Estimating $\lambda$ in a Poisson Distribution from a set of data

693 Views Asked by At

I need to estimate $\lambda$ from this data. enter image description here

The observed frequencies / probabilities are obtained by doing each total number observed divided by $280$.

I know that $P(X=0) = \frac{e^{-\lambda}\cdot \lambda^0}{0!} = 0.514$, so this gives $\lambda = 0.666$. My notes say this is a correct way of doing it.

However, my notes also say I can solve by obtaining a sample average to give $\lambda = 0.684 $. My notes say this gives the theoretical values in the table. How do I do this ? I don't know how the theoretical values were obtained.

2

There are 2 best solutions below

2
On

If $f(v)$ is the observed frequency for value $v$ (i.e. the number of times $v$ was observed, divided by the number of trials), then the sample average is $\sum_v v f(v)$, where the sum is over all observed values. The sample average is an unbiased estimator of the mean of the distribution. Since the mean of the Poisson distribution is $\lambda$, you can use this to estimate $\lambda$.

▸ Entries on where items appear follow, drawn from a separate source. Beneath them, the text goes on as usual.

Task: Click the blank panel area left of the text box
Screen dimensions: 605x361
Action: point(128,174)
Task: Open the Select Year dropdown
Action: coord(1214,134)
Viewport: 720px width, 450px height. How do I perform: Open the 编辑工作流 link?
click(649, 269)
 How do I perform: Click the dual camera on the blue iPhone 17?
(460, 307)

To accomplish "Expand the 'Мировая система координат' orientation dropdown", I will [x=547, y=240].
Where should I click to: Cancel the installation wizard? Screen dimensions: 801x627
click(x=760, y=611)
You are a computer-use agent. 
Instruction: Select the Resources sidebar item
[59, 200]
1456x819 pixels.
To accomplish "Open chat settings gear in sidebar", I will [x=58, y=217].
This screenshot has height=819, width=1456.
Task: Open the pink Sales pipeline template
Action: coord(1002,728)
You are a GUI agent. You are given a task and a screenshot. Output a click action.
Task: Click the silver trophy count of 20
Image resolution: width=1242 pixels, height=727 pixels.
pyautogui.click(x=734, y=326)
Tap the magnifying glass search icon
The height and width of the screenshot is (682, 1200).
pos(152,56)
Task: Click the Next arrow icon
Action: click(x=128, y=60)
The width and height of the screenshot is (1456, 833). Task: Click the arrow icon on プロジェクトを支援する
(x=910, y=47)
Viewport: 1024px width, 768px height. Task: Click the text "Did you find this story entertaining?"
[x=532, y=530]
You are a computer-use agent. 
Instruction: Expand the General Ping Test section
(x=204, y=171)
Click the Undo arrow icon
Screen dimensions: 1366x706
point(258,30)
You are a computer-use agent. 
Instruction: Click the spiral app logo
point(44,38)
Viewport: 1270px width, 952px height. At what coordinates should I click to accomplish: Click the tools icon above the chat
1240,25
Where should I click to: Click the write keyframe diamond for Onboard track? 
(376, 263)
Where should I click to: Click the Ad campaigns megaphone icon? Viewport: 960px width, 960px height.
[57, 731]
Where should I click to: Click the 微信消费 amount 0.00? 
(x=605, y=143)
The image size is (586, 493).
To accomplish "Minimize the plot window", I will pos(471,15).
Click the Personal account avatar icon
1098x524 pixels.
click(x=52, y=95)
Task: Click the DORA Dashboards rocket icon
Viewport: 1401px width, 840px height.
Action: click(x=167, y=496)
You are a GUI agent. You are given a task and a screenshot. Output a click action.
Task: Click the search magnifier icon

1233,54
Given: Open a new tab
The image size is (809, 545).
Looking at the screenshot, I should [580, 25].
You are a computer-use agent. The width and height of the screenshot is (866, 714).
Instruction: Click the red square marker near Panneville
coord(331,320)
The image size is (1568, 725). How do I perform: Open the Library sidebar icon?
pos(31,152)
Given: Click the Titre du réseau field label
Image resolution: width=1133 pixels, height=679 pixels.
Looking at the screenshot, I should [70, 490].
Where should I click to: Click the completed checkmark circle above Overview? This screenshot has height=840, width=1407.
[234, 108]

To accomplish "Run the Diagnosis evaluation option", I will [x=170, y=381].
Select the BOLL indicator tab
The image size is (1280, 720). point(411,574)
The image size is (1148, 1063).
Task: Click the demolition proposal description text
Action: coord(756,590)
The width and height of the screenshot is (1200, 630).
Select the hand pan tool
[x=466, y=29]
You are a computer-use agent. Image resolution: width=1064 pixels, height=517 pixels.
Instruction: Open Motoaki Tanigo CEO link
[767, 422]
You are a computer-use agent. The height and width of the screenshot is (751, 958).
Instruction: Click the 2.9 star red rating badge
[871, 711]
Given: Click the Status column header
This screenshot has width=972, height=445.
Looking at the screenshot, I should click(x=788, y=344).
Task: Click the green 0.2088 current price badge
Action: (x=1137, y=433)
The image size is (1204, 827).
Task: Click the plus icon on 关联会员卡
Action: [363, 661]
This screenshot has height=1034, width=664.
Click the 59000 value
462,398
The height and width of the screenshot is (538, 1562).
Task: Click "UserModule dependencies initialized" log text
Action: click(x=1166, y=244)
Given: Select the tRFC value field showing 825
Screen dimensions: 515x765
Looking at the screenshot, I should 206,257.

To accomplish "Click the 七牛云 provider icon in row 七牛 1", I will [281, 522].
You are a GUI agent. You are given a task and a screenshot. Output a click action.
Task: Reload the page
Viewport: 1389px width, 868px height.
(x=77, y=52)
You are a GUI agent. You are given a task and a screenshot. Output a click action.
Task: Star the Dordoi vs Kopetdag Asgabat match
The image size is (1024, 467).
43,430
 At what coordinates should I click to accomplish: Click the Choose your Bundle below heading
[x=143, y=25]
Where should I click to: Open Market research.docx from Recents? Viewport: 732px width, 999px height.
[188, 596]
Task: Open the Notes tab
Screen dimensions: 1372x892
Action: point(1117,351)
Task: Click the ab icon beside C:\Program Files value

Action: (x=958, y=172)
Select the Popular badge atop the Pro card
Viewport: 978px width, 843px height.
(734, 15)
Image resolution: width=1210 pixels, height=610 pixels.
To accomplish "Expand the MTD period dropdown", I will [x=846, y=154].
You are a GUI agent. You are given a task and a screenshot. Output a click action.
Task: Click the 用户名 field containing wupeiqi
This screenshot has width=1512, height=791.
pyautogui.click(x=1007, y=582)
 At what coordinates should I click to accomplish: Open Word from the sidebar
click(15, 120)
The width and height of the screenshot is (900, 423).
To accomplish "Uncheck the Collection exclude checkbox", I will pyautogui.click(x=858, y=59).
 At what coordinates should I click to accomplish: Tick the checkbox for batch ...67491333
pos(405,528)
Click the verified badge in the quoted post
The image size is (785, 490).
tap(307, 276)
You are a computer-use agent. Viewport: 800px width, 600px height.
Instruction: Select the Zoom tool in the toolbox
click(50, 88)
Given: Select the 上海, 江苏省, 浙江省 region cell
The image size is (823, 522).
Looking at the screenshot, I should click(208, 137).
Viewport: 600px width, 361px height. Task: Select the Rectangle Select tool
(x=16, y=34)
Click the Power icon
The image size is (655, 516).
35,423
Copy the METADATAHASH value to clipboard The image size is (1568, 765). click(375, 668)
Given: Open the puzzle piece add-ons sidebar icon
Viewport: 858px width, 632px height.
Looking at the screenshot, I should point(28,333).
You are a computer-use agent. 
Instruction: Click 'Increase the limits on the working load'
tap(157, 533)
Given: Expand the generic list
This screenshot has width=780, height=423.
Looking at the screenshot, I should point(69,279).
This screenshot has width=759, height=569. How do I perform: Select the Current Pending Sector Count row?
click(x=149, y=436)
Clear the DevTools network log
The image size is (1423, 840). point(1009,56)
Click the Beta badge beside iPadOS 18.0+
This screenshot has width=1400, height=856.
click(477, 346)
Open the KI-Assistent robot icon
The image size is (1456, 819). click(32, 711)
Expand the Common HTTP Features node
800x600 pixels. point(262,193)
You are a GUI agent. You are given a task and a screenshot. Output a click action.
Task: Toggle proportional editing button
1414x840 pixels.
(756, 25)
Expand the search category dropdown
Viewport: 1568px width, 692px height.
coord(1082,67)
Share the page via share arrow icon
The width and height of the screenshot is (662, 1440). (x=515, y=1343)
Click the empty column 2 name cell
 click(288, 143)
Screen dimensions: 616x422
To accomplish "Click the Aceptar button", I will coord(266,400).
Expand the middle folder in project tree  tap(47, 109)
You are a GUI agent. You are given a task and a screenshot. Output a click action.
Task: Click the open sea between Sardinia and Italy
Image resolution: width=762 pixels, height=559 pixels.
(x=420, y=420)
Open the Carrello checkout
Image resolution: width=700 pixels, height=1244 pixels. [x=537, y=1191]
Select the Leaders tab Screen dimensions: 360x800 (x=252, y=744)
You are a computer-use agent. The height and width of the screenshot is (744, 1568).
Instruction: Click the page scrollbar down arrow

The "theoretical" values in the table are then obtained using the formula for the Poisson distribution, $$\mathbb P(X=x) = e^{-\lambda} \frac{\lambda^x}{x!}$$

Note that $\lambda^x$ is in the numerator, not denominator. Of course for $x=0$ it doesn't make a difference.

0
On

If I were given this question, with the observed frequencies in the table, and nothing else, I would use maximum likelihood to compute $\lambda$. The likelihood function is $$\begin{align} \mathcal L(\lambda \mid \boldsymbol x) &\propto \prod_{k=0}^4 \Pr[X = k]^{\sum \mathbb 1(x_i = k)} \\ &= \left(e^{-\lambda} \frac{\lambda^0}{0!}\right)^{144} \left(e^{-\lambda} \frac{\lambda^1}{1!}\right)^{91} \left(e^{-\lambda} \frac{\lambda^2}{2!}\right)^{32} \left( e^{-\lambda} \frac{\lambda^3}{3!}\right)^{11} \left(e^{-\lambda} \frac{\lambda^4}{4!}\right)^{2} \\ &\propto e^{-280\lambda} \lambda^{196}, \end{align}$$
where we ignore any constant factors with respect to $\lambda$. Then the log-likelihood is $$\ell(\lambda \mid x) \propto -280 \lambda + 196 \log \lambda,$$ and its derivative is $$\frac{\partial \ell}{\partial \lambda} = -280 + \frac{196}{\lambda}.$$ So the log-likelihood is maximized at a critical point satisfying $\partial \ell/\partial \lambda = 0$, i.e. $$\hat \lambda = \frac{196}{280} = 0.7.$$

It is not a difficult exercise to show that the sample mean corresponds to the MLE when observations are not censored (i.e., the exact values are known). That is not to say, however, that no other estimators exist: indeed, the approach $$\Pr[X = 0] = e^{-\lambda} = \frac{144}{280}$$ does yield an estimate, $\tilde \lambda \approx 0.664976$. But we know that from the theory of sufficient statistics, this estimator is not a sufficient statistic: it discards information about $\lambda$ that is present in the original sample, namely the frequencies of observations that are nonzero. In a sense, this estimator is inferior: although it is consistent, it has a larger variance than the MLE. A good intuitive way to understand this is to note that if a sample is drawn from a Poisson distribution with a very large $\lambda$, say $\lambda \approx 100$, we would expect to see a zero with probability $\Pr[X = 0] = e^{-100} \approx 3.72008 \times 10^{-44}$. In practical terms, that is "never." So using the frequency count of zeroes to estimate $\lambda$ in such a case is extremely unlikely to yield a meaningful estimate, since you will not have observed any. But even with a small sample size, say $n = 10$, we might observe something like $$(80, 97, 81, 92, 102, 91, 94, 97, 93, 94),$$ in which case we use the entire sample to compute $\hat \lambda = 92.1$.